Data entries

....

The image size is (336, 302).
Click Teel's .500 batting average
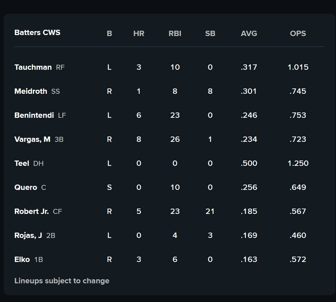(249, 163)
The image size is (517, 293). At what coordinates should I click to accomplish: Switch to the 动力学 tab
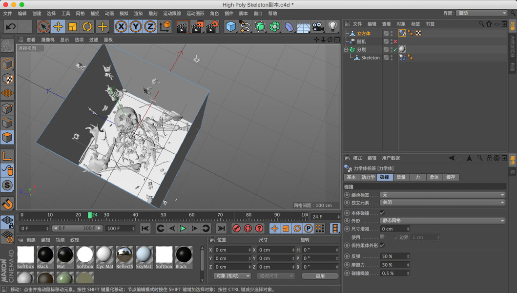tap(368, 177)
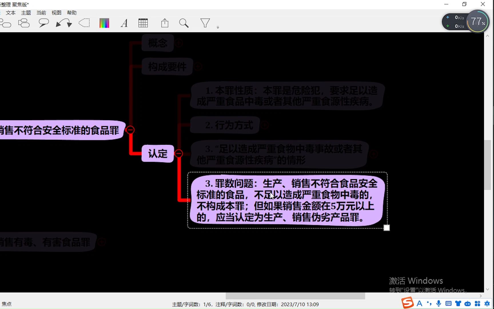The width and height of the screenshot is (494, 309).
Task: Open the 主题 menu
Action: [x=26, y=13]
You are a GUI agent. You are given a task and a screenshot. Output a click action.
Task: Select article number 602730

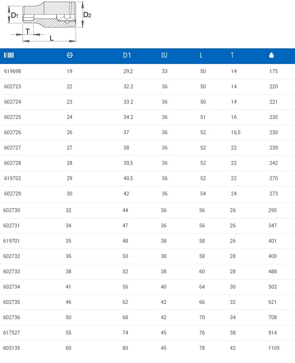pyautogui.click(x=11, y=210)
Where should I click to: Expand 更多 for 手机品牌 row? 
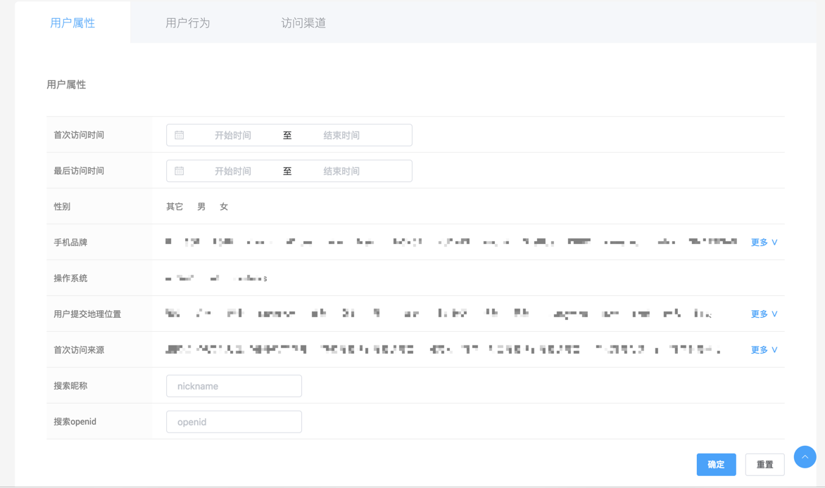pos(764,243)
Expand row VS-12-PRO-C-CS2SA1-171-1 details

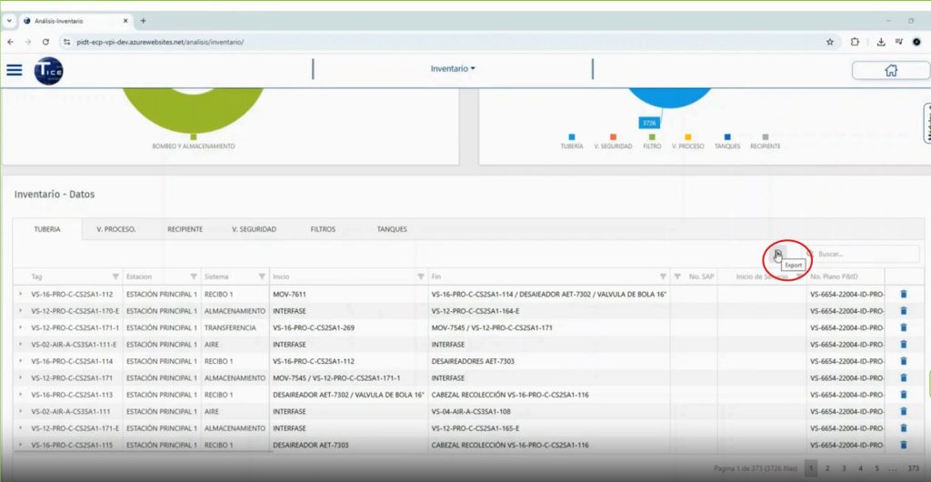(21, 327)
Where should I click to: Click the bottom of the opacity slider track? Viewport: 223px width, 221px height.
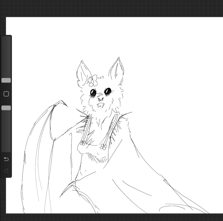(x=6, y=149)
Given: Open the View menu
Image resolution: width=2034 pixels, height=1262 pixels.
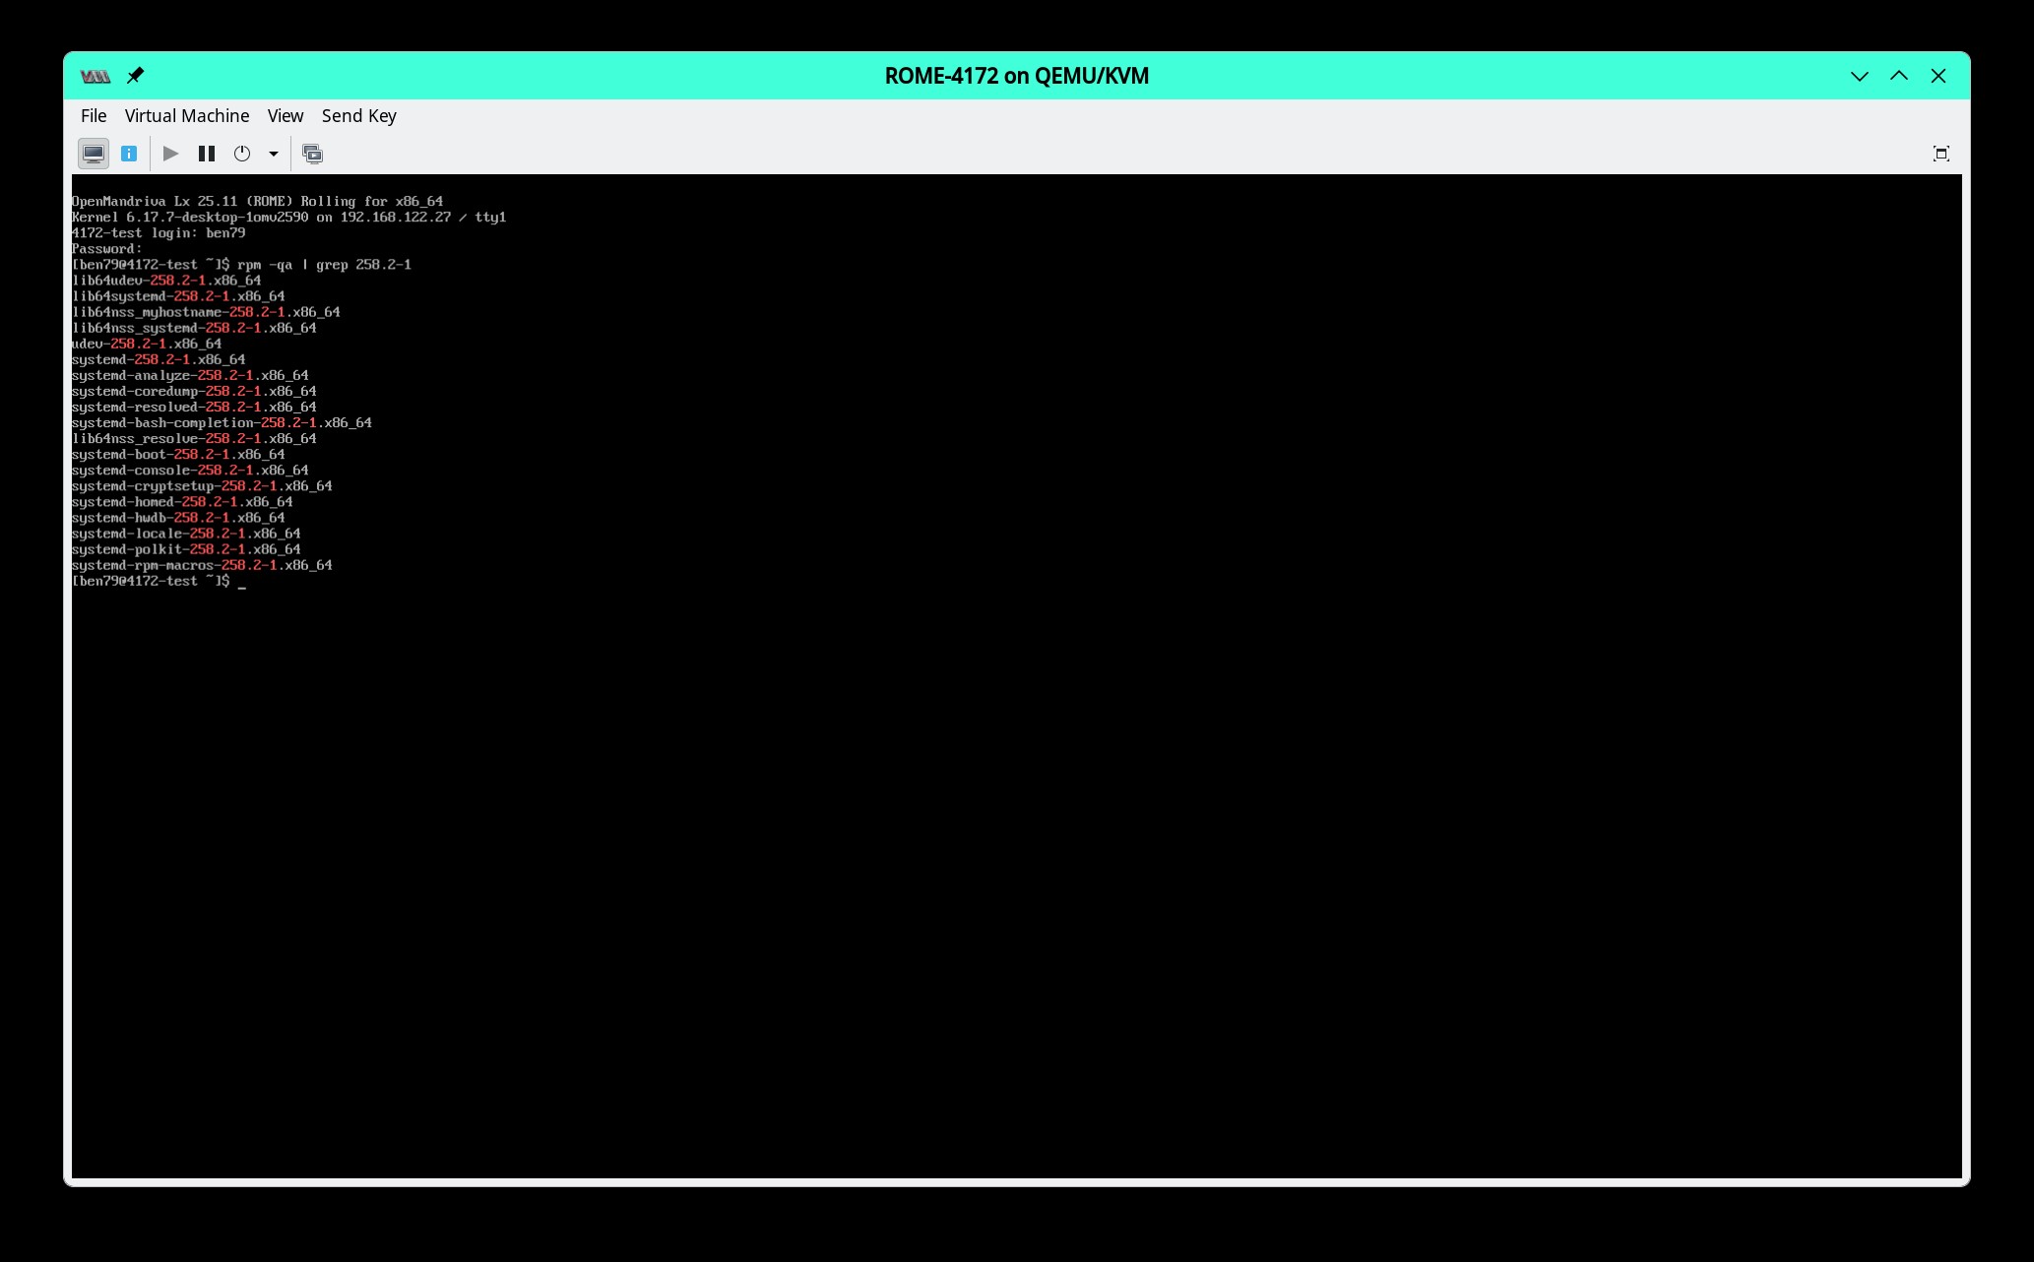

....

**Requirement**. Copy out every line of the listing above word for word, leaving out the pictures.

**Solution for this exercise**.
The image size is (336, 302).
Click Teel's .500 batting average
(249, 163)
The image size is (517, 293). At what coordinates should I click to accomplish: Switch to the 动力学 tab
tap(368, 177)
The width and height of the screenshot is (494, 309).
Task: Open the 主题 menu
Action: [x=26, y=13]
You are a GUI agent. You are given a task and a screenshot. Output a click action.
Task: Select article number 602730

pyautogui.click(x=11, y=210)
Where should I click to: Expand 更多 for 手机品牌 row? 
pos(764,243)
Expand row VS-12-PRO-C-CS2SA1-171-1 details

(21, 327)
Where should I click to: Click the bottom of the opacity slider track? Viewport: 223px width, 221px height.
(x=6, y=149)
Given: Open the View menu
Image resolution: width=2034 pixels, height=1262 pixels.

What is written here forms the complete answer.